Aujourd’hui, nous devons tous nous impliquer dans la lutte contre la discrimination et la torture vécues par la communauté LGBT. La loi est l’obstacle majeur empêchant la communauté LGBT d’accéder à l’égalité. Cela est une honte pour nous, mais la section 377 du Code pénal indien continue de considérer l’homosexualité comme un crime, même entre adultes consentants, et la décrit comme étant « contre nature ». Elle est passible d’une peine d’emprisonnement pouvant aller jusqu’à dix ans. Cette loi nuit à l’image de l’Inde moderne et doit par conséquent être amendée.

« Satyamev Jayate », émission très populaire, s’est lancée à l’assaut de différents problèmes sociaux [22] souvent ignorés dans le passé par les cercles conservateurs du pays. La troisième saison est diffusée simultanément sur huit chaînes [23] et comprend un passage en direct intitulé « Mumkin Hai » sur deux autres chaînes, ce qui représente jusqu’à 126 millions de téléspectateurs. 

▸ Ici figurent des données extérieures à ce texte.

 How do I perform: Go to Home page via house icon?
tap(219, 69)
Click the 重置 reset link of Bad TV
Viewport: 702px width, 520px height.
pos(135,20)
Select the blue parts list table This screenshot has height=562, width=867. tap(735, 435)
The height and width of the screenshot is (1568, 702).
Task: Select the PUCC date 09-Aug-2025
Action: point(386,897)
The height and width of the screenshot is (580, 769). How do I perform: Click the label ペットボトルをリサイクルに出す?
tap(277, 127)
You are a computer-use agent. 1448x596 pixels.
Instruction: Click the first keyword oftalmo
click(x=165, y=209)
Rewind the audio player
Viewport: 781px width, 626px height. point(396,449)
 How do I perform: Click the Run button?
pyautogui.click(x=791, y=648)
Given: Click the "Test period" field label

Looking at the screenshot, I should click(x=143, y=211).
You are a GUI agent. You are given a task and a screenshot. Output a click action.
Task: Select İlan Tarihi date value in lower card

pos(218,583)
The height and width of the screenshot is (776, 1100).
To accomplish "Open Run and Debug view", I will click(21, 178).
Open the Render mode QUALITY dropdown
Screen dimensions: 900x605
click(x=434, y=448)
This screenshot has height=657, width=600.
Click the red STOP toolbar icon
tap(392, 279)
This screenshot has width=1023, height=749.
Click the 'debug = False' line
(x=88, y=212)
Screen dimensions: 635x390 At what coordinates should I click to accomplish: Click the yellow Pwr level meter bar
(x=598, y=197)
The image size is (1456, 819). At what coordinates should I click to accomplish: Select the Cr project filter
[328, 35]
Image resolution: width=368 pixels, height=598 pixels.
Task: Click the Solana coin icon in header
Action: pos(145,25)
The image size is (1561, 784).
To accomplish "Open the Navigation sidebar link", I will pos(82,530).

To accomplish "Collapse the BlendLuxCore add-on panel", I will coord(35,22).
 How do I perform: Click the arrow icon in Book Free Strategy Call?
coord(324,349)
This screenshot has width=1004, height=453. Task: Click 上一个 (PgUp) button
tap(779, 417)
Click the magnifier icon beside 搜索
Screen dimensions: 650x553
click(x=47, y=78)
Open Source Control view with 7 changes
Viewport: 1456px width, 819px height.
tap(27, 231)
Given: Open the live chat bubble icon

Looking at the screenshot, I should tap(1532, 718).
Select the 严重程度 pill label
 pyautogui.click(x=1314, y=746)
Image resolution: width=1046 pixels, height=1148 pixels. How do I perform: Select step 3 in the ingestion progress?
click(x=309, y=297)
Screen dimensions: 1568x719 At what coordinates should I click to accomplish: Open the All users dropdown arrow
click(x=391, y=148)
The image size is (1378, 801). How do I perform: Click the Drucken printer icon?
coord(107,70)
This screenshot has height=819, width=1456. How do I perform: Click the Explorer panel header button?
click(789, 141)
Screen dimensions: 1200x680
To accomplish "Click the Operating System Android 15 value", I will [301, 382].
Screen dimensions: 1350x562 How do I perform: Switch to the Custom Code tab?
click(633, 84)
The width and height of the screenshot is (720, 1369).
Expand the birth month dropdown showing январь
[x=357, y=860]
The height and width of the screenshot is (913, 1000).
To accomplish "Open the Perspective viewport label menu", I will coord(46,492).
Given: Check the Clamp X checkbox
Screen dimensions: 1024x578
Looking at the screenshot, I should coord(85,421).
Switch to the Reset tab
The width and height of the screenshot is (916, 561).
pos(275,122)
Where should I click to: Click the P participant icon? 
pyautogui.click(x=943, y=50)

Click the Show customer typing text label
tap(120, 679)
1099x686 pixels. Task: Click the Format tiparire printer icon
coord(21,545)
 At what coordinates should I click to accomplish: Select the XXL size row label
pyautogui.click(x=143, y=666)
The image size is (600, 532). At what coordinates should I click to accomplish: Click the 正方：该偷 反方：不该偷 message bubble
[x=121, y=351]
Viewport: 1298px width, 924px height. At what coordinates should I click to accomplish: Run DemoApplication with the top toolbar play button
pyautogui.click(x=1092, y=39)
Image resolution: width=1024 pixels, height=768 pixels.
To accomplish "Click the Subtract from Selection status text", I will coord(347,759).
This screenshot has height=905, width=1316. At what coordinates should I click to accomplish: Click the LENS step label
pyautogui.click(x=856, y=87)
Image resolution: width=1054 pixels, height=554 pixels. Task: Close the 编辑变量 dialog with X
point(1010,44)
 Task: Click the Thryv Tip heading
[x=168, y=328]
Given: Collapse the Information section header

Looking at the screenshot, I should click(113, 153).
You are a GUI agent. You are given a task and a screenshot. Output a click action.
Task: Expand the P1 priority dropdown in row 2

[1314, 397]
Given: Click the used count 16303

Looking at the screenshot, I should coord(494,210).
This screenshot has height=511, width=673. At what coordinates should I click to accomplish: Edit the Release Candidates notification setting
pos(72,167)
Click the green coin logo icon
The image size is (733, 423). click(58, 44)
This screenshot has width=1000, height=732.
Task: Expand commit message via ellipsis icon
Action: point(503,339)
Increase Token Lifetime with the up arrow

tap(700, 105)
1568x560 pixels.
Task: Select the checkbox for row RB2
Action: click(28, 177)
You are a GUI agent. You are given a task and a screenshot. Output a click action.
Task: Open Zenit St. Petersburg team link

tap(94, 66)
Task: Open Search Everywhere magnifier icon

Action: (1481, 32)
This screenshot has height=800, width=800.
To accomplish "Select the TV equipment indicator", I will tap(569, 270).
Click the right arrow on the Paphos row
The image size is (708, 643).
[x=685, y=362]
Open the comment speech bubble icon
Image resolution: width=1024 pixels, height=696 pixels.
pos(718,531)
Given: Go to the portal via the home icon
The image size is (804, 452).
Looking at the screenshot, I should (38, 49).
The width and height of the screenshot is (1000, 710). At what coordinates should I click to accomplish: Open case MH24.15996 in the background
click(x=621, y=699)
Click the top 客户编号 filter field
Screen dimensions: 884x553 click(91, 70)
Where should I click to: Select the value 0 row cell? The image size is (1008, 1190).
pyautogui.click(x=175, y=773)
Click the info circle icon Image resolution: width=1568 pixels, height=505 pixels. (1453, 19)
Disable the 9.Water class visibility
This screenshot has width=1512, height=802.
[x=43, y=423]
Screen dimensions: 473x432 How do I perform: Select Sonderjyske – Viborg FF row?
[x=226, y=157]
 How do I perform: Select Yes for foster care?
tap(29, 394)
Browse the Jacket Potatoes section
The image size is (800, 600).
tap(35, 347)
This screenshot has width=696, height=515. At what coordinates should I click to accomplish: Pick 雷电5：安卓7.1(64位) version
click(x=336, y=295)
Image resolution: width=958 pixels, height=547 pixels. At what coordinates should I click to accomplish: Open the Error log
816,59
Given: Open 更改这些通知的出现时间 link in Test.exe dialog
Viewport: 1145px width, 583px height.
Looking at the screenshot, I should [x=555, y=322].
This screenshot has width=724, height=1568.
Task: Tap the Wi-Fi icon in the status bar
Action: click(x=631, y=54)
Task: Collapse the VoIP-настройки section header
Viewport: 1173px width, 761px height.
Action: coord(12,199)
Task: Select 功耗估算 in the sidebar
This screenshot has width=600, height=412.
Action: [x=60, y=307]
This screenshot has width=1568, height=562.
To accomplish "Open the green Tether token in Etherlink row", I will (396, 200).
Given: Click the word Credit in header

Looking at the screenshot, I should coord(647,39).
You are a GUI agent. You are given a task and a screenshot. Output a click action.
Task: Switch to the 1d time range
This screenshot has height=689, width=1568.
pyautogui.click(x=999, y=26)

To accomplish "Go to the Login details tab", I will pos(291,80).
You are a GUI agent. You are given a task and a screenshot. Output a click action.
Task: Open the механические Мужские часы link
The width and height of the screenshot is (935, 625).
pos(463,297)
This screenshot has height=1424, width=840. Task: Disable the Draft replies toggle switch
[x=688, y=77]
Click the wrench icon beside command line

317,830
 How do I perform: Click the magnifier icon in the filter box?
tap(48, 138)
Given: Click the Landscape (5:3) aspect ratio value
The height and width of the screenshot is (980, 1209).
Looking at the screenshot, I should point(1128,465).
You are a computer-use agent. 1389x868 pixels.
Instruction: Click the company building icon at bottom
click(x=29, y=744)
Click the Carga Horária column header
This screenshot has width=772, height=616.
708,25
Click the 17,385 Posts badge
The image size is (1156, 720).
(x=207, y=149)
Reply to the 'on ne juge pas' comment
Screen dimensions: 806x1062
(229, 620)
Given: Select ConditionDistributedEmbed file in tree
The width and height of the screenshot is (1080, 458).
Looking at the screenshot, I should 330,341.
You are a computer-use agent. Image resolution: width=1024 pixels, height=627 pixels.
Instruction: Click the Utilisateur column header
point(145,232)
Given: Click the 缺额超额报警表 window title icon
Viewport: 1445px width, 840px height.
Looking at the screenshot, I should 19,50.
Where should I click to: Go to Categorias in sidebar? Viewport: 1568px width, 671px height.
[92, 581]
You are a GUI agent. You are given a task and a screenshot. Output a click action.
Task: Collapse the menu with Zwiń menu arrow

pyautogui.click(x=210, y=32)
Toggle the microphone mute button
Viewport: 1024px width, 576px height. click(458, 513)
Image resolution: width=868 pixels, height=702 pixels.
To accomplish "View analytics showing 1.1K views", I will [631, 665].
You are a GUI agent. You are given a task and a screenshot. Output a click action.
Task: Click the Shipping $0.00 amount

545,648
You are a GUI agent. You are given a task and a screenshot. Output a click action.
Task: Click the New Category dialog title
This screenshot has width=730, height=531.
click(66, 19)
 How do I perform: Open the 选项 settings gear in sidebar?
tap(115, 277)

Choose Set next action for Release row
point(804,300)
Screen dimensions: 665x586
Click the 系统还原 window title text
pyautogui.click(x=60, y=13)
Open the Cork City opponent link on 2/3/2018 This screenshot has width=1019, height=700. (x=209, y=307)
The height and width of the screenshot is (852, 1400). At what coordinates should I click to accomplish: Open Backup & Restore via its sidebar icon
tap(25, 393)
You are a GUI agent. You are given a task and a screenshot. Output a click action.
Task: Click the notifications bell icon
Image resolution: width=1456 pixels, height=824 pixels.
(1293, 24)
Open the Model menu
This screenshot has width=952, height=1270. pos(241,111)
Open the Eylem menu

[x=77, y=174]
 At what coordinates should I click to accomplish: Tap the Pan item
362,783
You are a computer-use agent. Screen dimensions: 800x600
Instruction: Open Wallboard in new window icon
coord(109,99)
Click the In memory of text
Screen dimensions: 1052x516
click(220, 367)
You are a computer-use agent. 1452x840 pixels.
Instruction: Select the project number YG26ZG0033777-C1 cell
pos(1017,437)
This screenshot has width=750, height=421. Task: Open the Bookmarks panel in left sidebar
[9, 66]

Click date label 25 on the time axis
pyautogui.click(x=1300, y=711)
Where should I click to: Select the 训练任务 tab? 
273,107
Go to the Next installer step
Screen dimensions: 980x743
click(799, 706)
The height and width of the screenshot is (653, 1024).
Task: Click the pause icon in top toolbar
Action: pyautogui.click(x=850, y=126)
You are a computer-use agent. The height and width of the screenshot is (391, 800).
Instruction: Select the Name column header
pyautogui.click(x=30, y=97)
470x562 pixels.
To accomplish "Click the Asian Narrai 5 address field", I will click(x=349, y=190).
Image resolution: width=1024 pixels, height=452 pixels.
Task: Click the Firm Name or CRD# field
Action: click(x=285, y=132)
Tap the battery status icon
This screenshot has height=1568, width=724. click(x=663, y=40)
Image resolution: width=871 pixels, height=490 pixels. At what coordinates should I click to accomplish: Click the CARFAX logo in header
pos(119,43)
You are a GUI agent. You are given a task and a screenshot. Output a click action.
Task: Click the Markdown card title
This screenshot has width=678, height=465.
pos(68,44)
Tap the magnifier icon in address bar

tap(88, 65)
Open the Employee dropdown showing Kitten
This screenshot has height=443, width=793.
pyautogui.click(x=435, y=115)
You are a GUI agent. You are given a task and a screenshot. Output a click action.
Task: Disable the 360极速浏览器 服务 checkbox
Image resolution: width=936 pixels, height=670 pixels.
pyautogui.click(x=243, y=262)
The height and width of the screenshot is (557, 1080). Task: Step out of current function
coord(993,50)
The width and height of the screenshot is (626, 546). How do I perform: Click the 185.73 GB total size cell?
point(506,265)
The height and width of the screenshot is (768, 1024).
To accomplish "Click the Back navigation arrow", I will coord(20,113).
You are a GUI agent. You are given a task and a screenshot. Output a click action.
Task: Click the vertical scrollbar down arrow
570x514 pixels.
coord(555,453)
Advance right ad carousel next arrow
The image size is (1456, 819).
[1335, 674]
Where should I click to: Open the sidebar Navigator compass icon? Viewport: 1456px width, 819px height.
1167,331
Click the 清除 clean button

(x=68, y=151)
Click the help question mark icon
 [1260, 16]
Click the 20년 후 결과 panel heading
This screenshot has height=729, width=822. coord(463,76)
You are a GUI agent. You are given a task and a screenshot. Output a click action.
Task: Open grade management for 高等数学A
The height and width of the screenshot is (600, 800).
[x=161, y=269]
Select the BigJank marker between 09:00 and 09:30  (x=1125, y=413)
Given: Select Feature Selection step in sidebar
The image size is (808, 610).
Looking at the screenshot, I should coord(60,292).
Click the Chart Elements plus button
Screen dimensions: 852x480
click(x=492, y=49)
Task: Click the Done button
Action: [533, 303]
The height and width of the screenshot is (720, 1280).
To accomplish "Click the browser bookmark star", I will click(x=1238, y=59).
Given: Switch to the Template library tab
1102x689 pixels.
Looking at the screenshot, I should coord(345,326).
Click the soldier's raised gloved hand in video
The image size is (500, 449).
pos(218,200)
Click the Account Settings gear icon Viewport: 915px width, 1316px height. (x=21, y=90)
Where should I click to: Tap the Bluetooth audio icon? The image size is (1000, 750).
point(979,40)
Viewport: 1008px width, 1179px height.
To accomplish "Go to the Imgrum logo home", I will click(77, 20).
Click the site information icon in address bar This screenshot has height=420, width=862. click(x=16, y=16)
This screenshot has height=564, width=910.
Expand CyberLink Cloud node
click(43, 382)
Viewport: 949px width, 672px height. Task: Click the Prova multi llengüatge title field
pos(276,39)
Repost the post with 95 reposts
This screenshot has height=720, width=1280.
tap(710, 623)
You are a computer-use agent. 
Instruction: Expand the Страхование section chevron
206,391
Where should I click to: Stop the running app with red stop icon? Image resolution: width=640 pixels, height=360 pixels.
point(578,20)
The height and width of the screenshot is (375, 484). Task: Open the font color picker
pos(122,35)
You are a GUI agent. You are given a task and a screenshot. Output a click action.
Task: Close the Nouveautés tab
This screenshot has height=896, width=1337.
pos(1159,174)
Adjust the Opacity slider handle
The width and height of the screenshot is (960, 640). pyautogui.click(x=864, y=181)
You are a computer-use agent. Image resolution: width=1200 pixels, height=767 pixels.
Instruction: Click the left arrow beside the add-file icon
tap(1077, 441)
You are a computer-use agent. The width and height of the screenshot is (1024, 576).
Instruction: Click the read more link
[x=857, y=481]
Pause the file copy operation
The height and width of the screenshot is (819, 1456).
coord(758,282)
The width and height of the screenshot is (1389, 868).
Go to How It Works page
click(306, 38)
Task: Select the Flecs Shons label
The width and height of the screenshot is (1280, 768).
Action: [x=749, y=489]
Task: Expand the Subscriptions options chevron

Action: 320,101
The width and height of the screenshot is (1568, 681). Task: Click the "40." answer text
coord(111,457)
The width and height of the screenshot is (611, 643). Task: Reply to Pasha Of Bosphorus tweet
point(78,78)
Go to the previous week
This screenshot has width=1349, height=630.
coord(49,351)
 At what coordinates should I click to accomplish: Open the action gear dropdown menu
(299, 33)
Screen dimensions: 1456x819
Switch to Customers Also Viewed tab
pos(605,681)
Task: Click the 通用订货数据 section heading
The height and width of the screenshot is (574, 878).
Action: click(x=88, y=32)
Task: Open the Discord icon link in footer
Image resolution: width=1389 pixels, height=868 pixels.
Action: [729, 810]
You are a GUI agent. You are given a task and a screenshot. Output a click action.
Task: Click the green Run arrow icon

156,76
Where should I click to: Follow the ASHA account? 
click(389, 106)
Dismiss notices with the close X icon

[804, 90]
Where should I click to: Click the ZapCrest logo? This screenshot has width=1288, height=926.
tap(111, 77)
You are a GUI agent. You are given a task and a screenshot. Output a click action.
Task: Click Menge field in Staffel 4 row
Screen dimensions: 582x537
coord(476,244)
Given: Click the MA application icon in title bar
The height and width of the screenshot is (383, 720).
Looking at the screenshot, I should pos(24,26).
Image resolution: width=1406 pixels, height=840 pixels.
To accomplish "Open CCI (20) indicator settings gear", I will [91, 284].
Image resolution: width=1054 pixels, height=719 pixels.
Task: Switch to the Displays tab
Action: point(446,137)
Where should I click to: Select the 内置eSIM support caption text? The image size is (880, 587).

On pouvait également lire sur le site que, au-delà de la loi, le plus important était le comportement de la société vis-à-vis de la communauté LGBT ; la société doit changer et ce changement doit commencer dans la vie quotidienne. Une liste de vidéos et d’articles concernant d’autres aspects de la communauté LGBT en Inde était aussi disponible et traitait notamment du soutien parental, des mariages forces et du refus d’accès aux lieux de travail pour la communauté Hijra [24].

Nous sommes tous d'abord des êtres humains ! La reconnaissance est la première étape pour mettre fin à la discrimination.

Qui sommes-nous pour décider de ce qui est bien ou mal, autorisé ou non, accepté ou non.

Voyons comment le gouvernement réagit aux revendications de Liberté pour les LGBT Demandez à Rajnath Singh qui a dit que l’homosexualité était contre nature

Les placards sont pour les vêtements et non pour la sexualité de quelqu’un. Libérez-vous ! Ouvrez vos esprits placardisés.

Beaucoup ont apprécié la contribution d’Aamir Khan et ont envoyé des vidéos pour le remercier :

Bravo @aamirkhan pour ce grand pas en faveur du mouvement LGBT en Inde

Remercions #AmirKhan pour la campagne #MumkinHai en faveur de la liberté pour les LGBT. Enregistrez une vidéo comme celle-ci …

Bien sûr, tout le monde n’était pas du même avis. Nombreuses ont été les personnes à apporter leur soutien à la section 377 et à rejeter la communauté LGBT.

Les histoires racontées dans l’épisode étaient émouvantes. Reste à savoir si elles ont inspiré suffisamment de personnes pour lutter activement [5] pour les droits de la communauté LGBT en Inde.